C'était la curée. La victime commanda à nouveau un triple porto flip.

Prétextat Tach, lui, préférait les alexandra. Il buvait peu mais quand il voulait s'imbiber un rien, c'était toujours à l'alexandra. Il tenait à se les préparer lui-même, car il ne faisait pas confiance aux proportions des autres. Cet obèse intransigeant avait coutume de répéter, jouissant de hargne, un adage de son cru: «On mesure la mauvaise foi d'un individu à sa manière de doser un alexandra.»

Si l'on appliquait cet axiome à Tach lui-même, on était acculé à conclure qu'il était l'incarnation de la bonne foi. Une seule gorgée de son alexandra eût suffi à mettre knock-out le lauréat d'un concours d'absorption de jaunes d'œufs crus ou de lait concentré sucré. Le romancier en digérait des hanaps sans l'ombre d'une indisposition. A Gravelin qui s'en émerveillait, il avait dit: «Je suis le Mithridate de l'alexandra.

– Mais peut-on encore parler d'alexandra? avait répliqué Ernest.

– C'est la quintessence de l'alexandra, dont la pègre ne connaîtra jamais que d'indignes dilutions.»

A d'aussi augustes sentences, il n'y a rien à ajouter.

– Monsieur Tach, avant toute chose, je tiens à vous présenter les excuses de la profession entière au nom de ce qui s'est passé hier.

– Que s'est-il donc passé hier?

– Eh bien, ce journaliste qui nous a déshonorés en vous importunant.

– Ah, je me souviens. Un garçon bien sympathique. Quand le reverrai-je?
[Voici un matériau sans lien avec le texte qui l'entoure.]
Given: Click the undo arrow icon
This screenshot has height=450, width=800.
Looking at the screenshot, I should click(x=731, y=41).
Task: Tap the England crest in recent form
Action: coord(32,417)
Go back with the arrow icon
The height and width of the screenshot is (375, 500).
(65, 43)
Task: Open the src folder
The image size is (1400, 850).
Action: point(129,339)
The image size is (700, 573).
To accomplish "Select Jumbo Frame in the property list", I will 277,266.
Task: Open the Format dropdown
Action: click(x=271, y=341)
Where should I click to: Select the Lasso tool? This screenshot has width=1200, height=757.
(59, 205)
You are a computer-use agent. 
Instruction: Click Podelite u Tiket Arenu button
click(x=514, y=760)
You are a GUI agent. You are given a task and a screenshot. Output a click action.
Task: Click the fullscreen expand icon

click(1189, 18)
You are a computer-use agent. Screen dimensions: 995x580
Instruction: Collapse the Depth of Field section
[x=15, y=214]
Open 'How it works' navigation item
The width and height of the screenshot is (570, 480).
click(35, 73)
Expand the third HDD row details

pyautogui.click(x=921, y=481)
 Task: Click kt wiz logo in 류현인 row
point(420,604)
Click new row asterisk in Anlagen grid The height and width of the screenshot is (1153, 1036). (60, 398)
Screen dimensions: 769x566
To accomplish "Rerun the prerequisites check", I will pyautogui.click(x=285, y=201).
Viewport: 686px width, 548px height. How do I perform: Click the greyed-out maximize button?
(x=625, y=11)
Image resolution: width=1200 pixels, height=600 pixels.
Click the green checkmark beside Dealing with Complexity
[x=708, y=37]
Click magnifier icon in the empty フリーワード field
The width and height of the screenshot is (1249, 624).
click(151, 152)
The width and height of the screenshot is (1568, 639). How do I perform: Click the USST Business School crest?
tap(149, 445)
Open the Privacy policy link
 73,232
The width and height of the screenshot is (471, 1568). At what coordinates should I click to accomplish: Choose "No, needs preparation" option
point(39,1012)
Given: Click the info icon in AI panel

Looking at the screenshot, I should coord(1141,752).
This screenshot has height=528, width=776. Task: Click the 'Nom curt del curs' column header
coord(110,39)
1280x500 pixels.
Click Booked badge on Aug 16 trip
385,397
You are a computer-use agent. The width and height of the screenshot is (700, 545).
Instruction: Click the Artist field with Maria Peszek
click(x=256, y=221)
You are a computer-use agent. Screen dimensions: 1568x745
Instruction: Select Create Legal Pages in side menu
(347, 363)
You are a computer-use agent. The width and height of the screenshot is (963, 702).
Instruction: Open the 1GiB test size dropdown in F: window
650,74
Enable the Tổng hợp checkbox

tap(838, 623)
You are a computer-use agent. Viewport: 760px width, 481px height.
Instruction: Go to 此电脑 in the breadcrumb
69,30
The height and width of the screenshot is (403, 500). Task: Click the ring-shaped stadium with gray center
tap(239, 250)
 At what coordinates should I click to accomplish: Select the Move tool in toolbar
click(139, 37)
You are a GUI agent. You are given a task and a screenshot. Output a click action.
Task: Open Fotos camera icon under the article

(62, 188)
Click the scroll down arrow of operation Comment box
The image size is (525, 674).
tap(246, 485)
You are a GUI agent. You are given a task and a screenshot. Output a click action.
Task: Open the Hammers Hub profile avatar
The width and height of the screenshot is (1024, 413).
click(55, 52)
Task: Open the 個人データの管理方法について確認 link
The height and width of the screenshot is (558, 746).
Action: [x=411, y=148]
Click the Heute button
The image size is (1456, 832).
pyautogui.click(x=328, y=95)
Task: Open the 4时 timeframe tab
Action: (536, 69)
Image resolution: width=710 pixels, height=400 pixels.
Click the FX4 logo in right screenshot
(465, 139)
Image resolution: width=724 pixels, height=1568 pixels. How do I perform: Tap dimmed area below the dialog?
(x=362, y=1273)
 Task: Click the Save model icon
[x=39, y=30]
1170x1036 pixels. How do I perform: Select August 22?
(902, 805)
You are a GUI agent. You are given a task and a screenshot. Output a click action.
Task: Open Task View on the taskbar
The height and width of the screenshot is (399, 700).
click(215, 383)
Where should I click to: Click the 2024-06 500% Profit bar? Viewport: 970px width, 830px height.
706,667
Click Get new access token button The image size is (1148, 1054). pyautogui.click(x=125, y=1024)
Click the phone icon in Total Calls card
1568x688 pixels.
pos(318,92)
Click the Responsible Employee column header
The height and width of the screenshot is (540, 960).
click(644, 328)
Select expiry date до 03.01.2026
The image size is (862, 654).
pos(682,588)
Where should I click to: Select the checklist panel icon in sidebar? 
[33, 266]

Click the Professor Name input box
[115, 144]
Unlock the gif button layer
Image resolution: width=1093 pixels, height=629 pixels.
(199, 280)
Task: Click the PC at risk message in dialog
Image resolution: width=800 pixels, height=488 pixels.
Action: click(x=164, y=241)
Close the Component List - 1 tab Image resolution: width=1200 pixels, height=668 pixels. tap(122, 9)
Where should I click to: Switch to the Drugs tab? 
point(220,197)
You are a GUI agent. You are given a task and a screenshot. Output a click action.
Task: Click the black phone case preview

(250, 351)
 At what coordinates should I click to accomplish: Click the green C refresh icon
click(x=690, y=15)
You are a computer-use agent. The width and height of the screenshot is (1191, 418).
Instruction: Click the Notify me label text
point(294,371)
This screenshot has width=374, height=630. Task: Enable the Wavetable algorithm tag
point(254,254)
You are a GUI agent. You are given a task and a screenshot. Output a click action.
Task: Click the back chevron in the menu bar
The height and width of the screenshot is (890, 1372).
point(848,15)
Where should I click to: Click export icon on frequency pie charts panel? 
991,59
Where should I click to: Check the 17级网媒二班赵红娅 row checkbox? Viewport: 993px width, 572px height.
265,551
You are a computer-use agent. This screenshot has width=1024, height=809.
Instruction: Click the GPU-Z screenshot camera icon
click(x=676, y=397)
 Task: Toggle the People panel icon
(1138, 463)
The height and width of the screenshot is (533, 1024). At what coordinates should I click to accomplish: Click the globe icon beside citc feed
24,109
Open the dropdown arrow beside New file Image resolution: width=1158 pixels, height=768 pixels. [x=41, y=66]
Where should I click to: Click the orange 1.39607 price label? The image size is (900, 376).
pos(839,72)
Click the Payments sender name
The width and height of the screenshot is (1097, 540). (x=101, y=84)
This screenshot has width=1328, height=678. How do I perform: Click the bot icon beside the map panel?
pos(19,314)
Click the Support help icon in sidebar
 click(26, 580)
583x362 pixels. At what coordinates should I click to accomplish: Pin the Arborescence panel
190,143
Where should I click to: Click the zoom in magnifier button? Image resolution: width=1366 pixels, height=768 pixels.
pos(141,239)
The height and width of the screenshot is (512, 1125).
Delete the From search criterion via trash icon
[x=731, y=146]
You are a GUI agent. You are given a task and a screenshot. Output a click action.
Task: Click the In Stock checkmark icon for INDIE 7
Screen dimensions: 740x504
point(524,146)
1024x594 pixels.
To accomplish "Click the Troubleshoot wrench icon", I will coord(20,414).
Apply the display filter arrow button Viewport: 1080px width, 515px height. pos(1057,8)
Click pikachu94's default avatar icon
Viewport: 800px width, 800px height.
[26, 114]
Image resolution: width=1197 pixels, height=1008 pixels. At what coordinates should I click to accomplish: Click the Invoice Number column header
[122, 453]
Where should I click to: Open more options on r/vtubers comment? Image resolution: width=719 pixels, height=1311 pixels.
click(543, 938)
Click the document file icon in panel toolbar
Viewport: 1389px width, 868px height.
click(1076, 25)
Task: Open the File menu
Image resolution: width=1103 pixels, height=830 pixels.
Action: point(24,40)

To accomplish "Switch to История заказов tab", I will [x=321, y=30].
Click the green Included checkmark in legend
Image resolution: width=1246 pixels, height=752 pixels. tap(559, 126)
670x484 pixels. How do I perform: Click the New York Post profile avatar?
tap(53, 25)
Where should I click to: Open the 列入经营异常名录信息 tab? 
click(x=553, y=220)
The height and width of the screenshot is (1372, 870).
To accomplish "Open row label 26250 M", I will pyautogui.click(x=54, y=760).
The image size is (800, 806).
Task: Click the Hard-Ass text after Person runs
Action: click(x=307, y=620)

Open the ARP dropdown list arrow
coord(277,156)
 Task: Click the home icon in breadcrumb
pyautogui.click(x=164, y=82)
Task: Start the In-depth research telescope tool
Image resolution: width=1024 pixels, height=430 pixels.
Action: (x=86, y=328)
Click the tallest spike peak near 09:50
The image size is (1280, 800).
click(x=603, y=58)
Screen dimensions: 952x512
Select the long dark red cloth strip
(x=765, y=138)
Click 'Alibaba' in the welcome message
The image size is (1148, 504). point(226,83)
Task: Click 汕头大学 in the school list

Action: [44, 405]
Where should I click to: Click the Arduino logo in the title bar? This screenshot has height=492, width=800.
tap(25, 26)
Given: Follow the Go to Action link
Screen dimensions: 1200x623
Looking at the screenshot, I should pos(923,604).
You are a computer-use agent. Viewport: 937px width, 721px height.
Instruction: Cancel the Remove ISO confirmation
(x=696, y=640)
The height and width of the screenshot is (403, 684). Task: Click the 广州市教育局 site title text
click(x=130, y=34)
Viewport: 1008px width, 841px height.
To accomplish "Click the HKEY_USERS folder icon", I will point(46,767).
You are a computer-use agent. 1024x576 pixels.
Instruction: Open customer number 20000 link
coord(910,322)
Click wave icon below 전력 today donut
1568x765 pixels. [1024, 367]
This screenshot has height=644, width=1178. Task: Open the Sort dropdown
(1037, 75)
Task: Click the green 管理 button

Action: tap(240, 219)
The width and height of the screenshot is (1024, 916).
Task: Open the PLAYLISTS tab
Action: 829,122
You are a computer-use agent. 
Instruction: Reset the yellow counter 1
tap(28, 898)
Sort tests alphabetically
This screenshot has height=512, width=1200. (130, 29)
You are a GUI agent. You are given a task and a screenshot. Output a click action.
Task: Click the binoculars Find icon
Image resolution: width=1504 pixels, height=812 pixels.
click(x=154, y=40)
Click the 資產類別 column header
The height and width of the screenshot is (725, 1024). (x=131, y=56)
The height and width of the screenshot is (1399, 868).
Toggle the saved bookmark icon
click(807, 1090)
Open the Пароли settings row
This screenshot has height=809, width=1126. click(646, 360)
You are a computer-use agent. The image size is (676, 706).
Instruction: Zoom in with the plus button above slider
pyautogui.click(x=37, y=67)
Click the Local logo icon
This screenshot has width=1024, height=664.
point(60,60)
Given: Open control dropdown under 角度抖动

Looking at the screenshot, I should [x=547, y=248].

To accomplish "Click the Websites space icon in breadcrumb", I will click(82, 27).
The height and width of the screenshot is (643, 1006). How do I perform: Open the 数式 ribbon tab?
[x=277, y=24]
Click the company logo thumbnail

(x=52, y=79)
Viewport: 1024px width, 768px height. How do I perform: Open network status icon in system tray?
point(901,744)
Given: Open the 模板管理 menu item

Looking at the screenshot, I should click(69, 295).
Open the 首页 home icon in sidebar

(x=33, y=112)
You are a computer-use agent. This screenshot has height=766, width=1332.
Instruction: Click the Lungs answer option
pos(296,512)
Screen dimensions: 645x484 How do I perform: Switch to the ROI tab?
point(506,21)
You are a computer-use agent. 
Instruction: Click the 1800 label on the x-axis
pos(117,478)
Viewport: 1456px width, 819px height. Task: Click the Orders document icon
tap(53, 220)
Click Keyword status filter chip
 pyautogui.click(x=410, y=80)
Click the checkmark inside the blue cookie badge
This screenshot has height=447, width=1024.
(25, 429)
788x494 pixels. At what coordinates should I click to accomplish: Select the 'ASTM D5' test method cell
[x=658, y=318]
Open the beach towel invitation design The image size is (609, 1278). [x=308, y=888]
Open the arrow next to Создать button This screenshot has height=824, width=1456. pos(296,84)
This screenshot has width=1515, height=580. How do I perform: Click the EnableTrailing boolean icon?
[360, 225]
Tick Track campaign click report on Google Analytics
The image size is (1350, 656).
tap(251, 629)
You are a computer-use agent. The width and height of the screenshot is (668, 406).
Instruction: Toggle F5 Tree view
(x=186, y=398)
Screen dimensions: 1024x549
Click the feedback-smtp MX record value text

– Jamais, rassurez-vous. Si cela peut vous faire plaisir, il est malade comme un chien aujourd'hui.

– Le pauvre garçon! Que lui est-il arrivé?

– Trop de porto flip.

– J'ai toujours su que le porto flip était une crasse. Si j'avais eu connaissance de son goût pour les breuvages revigorants, je lui aurais préparé un bon alexandra: rien de tel pour le métabolisme. Voulez-vous un alexandra, jeune homme?

– Jamais pendant le service, merci.

Le journaliste ne remarqua pas le regard de suspicion intense que lui valut ce refus.

– Monsieur Tach, il ne faut pas en vouloir à notre collègue d'hier. Rares sont les journalistes, il faut bien le dire, qui ont été formés à rencontrer des êtres tels que vous…

– Il ne manquerait plus que ça. Former de braves gens à me rencontrer! Une discipline qui s'appellerait «l'Art d'aborder les génies»! Quelle horreur!

– N'est-ce pas? J'en conclus que vous n'en voulez pas à notre confrère. Merci pour votre indulgence.

– Vous êtes venu pour me parler de votre collègue ou pour me parler de moi?

– De vous, bien sûr, ce n'était qu'un préambule.

– Dommage. Ma foi, cette perspective m'accable tant que j'ai besoin d'un alexandra. Veuillez attendre quelques instants – c'est de votre faute, après tout, vous n'aviez qu'à ne pas me parler d'alexandra, vous m'en avez donné envie avec vos histoires.

– Mais je ne vous ai pas parlé d'alexandra!

– Ne soyez pas de mauvaise foi, jeune homme. Je ne supporte pas la mauvaise foi. Vous ne voulez toujours pas de mon breuvage?

Il ne se rendit pas compte que Tach lui tendait la perche de la dernière chance, et il la laissa passer. Haussant ses grosses épaules, le romancier dirigea son fauteuil roulant vers une sorte de cercueil dont il souleva le couvercle, dévoilant des bouteilles, des boîtes de conserve et des hanaps.

– C'est une bière mérovingienne, expliqua l'obèse, que j'ai aménagée en bar.

Il s'empara de l'une des grandes coupes métalliques, y versa une belle dose de crème de cacao, puis de cognac. Ensuite, il eut un regard futé pour le journaliste.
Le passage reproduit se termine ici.